START Material provided

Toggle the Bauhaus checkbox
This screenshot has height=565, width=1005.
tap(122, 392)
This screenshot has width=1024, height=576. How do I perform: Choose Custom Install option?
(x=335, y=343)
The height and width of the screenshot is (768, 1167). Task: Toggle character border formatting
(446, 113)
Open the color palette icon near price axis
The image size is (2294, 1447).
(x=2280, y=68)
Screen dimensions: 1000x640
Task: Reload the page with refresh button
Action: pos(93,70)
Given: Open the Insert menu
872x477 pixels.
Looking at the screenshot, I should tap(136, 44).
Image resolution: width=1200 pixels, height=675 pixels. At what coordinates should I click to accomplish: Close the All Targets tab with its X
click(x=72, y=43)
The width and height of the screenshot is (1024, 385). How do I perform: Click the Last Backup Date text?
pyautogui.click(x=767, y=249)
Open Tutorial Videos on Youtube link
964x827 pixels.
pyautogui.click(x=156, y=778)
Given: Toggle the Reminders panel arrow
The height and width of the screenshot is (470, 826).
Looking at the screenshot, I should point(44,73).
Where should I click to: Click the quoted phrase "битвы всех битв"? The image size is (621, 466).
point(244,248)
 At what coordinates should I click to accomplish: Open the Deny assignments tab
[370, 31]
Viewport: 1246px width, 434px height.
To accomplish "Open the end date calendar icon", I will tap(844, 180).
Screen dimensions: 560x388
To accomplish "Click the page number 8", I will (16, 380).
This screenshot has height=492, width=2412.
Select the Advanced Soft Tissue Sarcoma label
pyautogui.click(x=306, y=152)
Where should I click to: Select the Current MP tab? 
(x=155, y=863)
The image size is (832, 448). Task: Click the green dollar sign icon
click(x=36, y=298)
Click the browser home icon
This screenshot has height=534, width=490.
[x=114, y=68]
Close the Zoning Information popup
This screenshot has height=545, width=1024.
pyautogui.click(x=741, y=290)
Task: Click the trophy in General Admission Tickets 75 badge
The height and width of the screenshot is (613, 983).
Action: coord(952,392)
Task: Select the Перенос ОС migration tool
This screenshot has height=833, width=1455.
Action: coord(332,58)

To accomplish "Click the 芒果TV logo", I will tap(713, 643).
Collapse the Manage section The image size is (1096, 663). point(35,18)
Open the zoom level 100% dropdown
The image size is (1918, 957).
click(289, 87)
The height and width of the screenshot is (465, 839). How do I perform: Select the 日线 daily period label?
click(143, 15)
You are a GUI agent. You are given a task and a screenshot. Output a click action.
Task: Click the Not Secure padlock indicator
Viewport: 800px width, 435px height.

END Material provided

To do - In the entries above, how many lines hold the word "Viewport"? State the number only.

Response to this exercise - 2